I love our local library, and usually pop in a couple of times a week. The library buys a selection of new books each week, and I like to see what is on offer. Any new books by my favourite authors or others that take my fancy can be ordered for $1 each and I take advantage of this service. This saves me from having to keep looking for them on the shelves. I purchased a Book Bag from the library some months ago and it is certainly handy to keep my library books all together in one place. But……..these bags were all the same, and I decided to give mine a “makeover”. My bag started off like this.
Flicking through some magazines, I came across a stitchery pattern featuring books which would work quite well with a change or two. “Scrappy Vintage Favourites” was the name of a quilt featuring stitchery blocks and designed by Michelle Ridgeway. This pattern was published in Creating Country Threads, vol 10, no 9. I stitched the names of a few of my favourite authors on the book spines, added a narrow border, and stitched the panel on the bag.
For the other side I stitched a heart with the words “I love to read”. Then I undid the stitching holding the handles in place, added the floral band to the top of the bag, then stitched the handles back. I’m rather pleased with how my “personalised” library bag turned out.

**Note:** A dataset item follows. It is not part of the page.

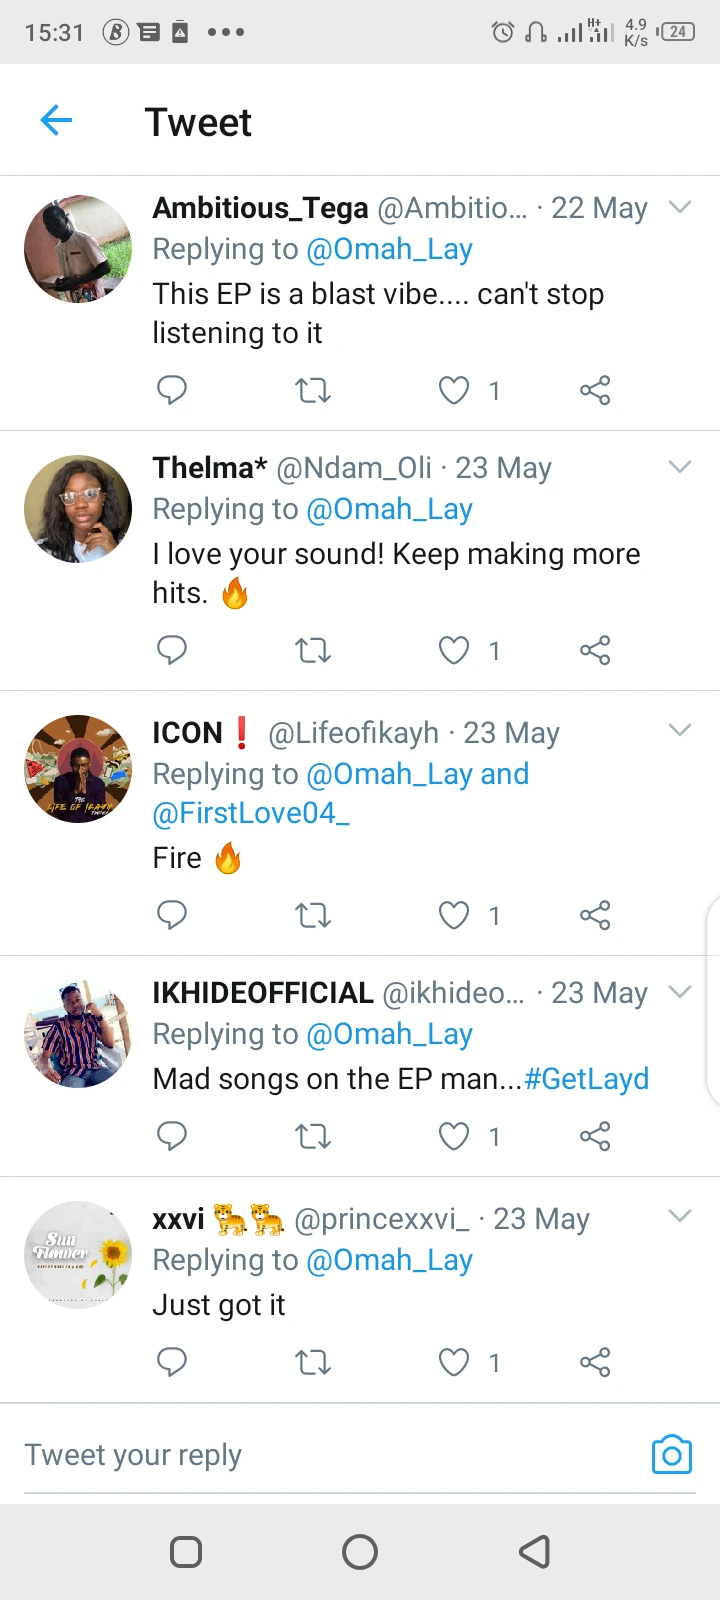Tap the back arrow next to Tweet
Image resolution: width=720 pixels, height=1600 pixels.
click(56, 121)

Yesterday was the monthly Book Club meeting and the theme was “Kiwi Made”. This could be books written by a New Zealand author, or something about New Zealand, fiction or non fiction, the choice was ours. To me, Barry Crump is a real Kiwi bloke who writes books, and I talked about one of his which I had only just discovered, called “Scrap-Wagon” – quite a light read I thought. My second choice was written by Barry’s brother Colin Crump, “In Endless Fear”, an autobiography which tells of the the horrendous violence the whole family endured at the hands of their cruel father. Colin Crump decided that the thing he most wanted in life was “not to be like his father”. One of his aims in writing this book was to explain to Barry Crump’s sons why his brother Barry, their father, turned out the way he did, who with his upbringing, was never going to be happy living the family life in the suburbs. When relationships went wrong for Barry, he just “went bush”. Even though this book was hard to read in places, I can certainly recommend it, and I was moved to tears by the story. Well worth a read for those who want to gain an appreciation of the early years of Barry Crump, New Zealand’s original “Good Keen Man”.